“Yes, mother, with it or on it.”
“This is the shield your father took to six wars with him. Against the Persians, against the Athenians, and against the helots. He came back with it five times, and at the end they brought him back on it.”
“I’m not worried, mother. This one’s going to be light skirmishes, short battles. Just the regular annual campaign against the helots. They are poorly trained and only armed with unsharpened kopis and slingshots. Also they are inferior to us: underfed, physically weak, most of them feeble minded.”
“True, but there’s strength in their numbers. Remember, your father was killed by helots ten autumns ago. According to witnesses, a myriad of them descended on him, he fought bravely but eventually died by a thousand cuts.

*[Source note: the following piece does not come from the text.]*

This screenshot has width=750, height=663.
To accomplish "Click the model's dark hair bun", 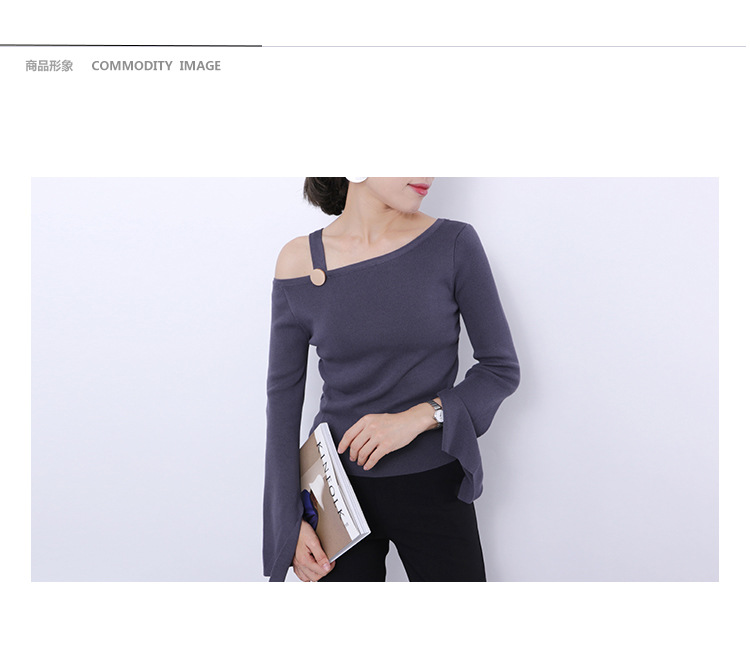I will coord(325,195).
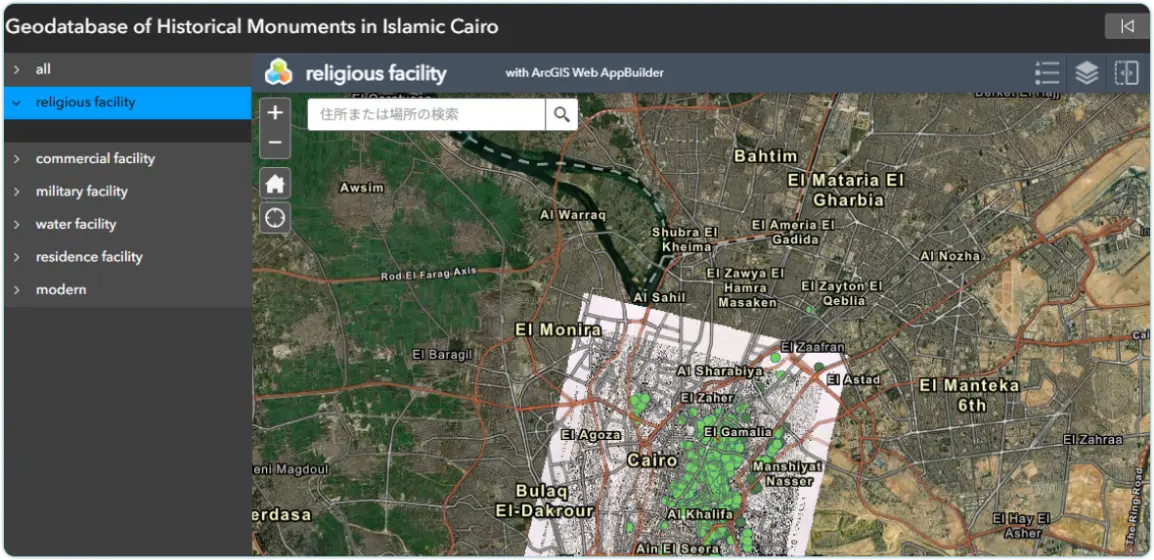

The battle was lopsided from the get-go; a legion of hyenas, only a few lions.”
“According to the latest census the helots now outnumber us civilized people seven to one.”

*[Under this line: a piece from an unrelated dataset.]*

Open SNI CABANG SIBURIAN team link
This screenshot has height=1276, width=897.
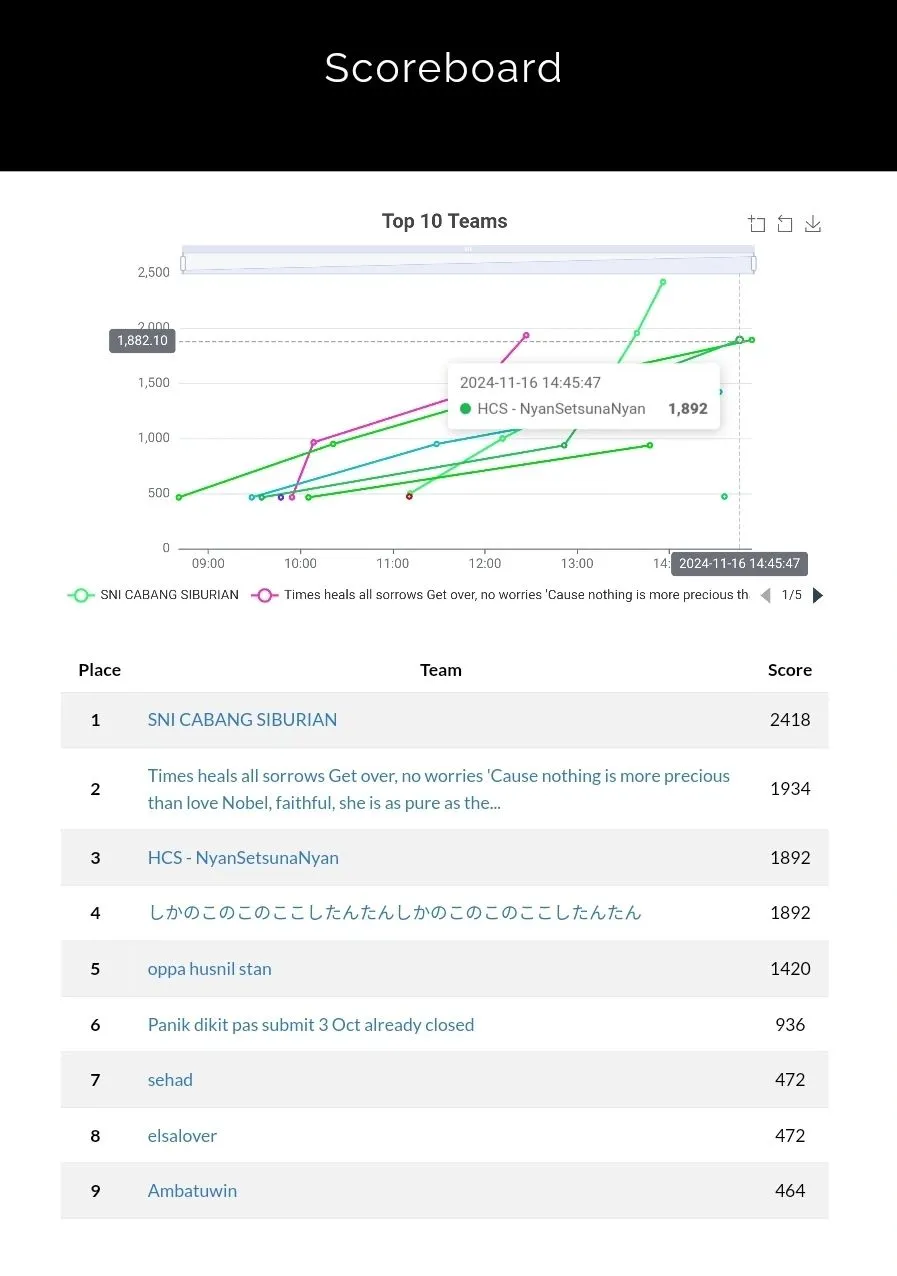click(242, 720)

“Well, that’s why we must carry out frequent attrition campaigns. Rodents must be treated like rodents. Also watch out for those Cinadon types who live among us. They’re in the army too.”
“Heard about the Cinadons. The enemy within.”

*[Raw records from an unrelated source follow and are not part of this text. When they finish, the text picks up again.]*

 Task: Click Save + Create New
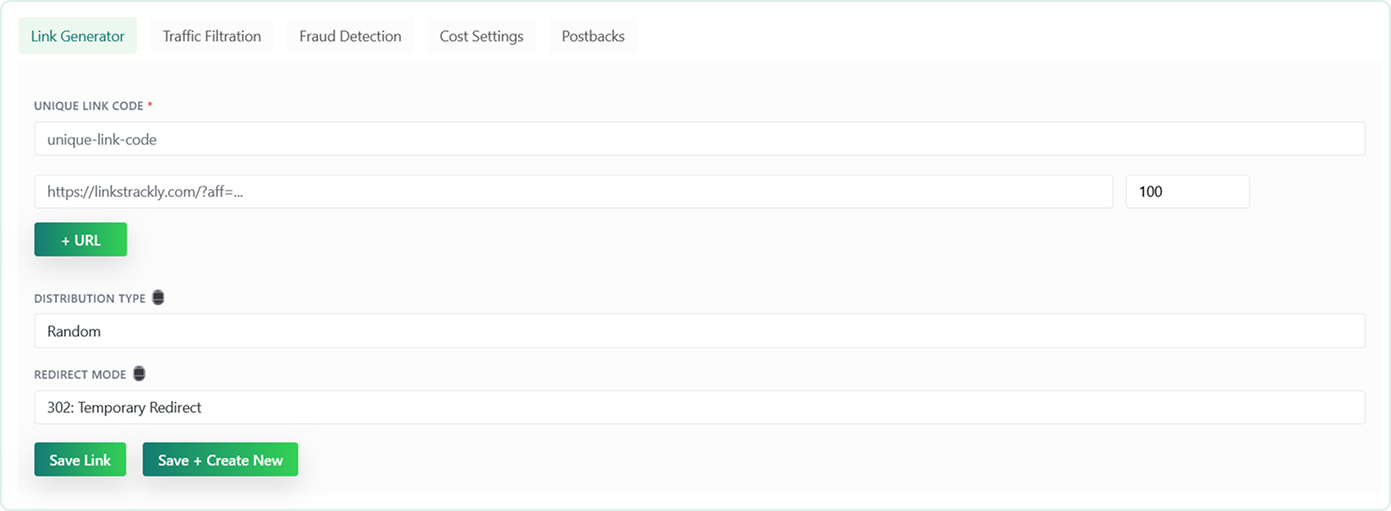point(220,460)
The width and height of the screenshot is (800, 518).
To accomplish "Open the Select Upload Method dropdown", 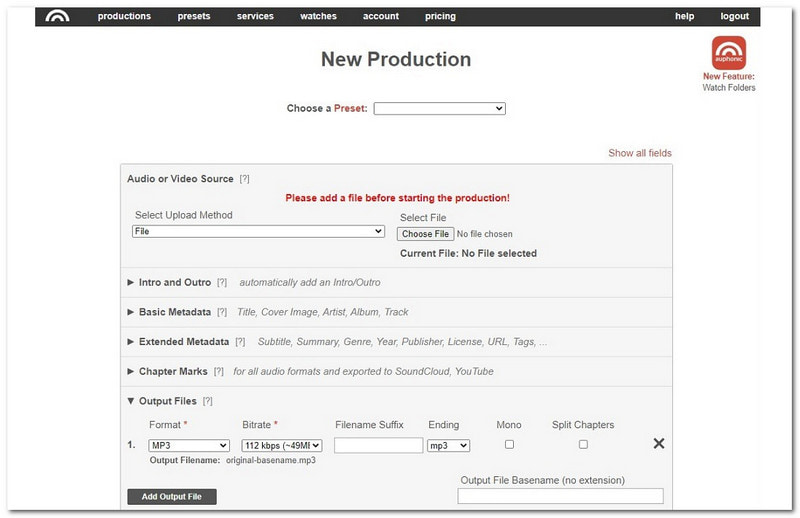I will 258,232.
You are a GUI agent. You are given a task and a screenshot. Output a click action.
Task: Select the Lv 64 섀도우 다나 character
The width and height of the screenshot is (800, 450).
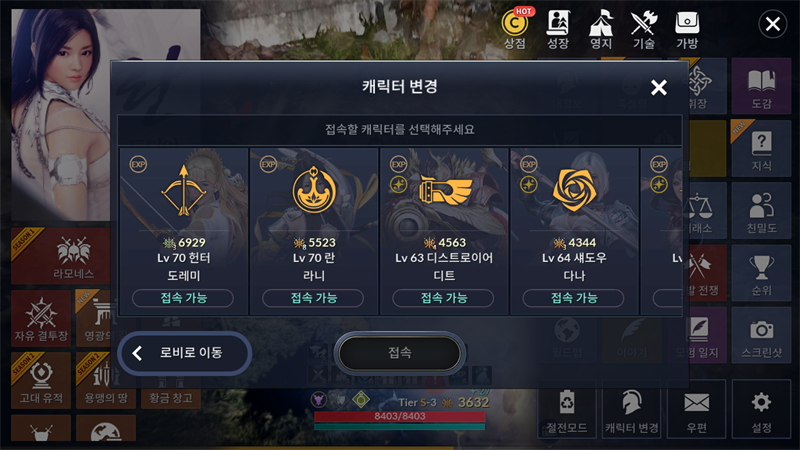point(574,231)
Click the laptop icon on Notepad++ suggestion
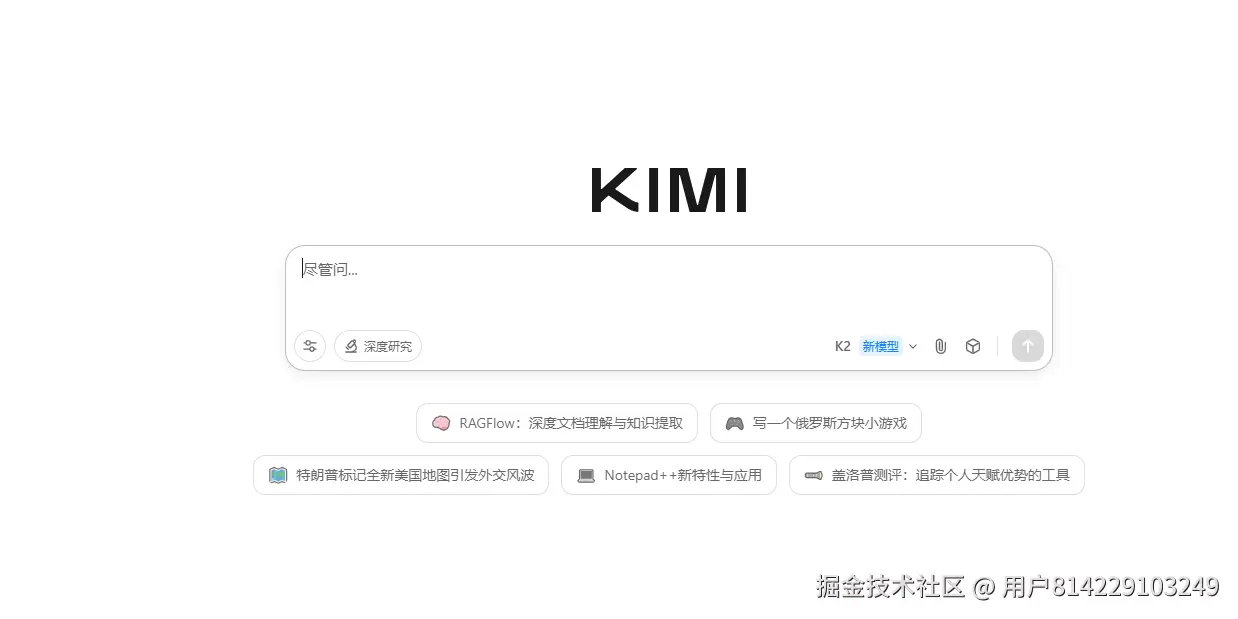Image resolution: width=1238 pixels, height=619 pixels. coord(586,475)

“They’re false prophets preaching outrageous propaganda such as all men are equal. Mindboggling, the Cinadons want to portray the helots as human beings! What next, the donkeys are people too?”
“The sages tell us, the Cinadons pollute the minds of well-intentioned citizens during peacetime, and in battle they run away to save their hides.”
“When the chips are down, it’s fight or flight, and for them it’s always flight. Such word does not exist in a Spartiate’s vocabulary. On your father’s body not a single wound was deep enough to be fatal. Apparently he was slowly bleeding away while still dispatching a bunch of them.”
“Eventually every Spartiate worthy to be called an honest man dies in battle. All of us even our kings give our lives for the State. Our blood is spilled so that Sparta remain Spartan.”
“I’ll be the first to admit, a death in the family is devastating, and all Spartan mothers feel the same way. Still we prefer grieving for one who died on his feet to having one who survived kneeling and begging for mercy. On my udder’s milk I raised a man, a Spartiate. Spartan men do not run, never retreat.”
“I know, mother, with this shield or on it.”
“When the battle noise gets deafening and you’re surrounded by raging helot-subhumans, you’ve got to take at least seven with you. Their rotting carcasses will fertilize the land. We Spartans live forever in our blood.”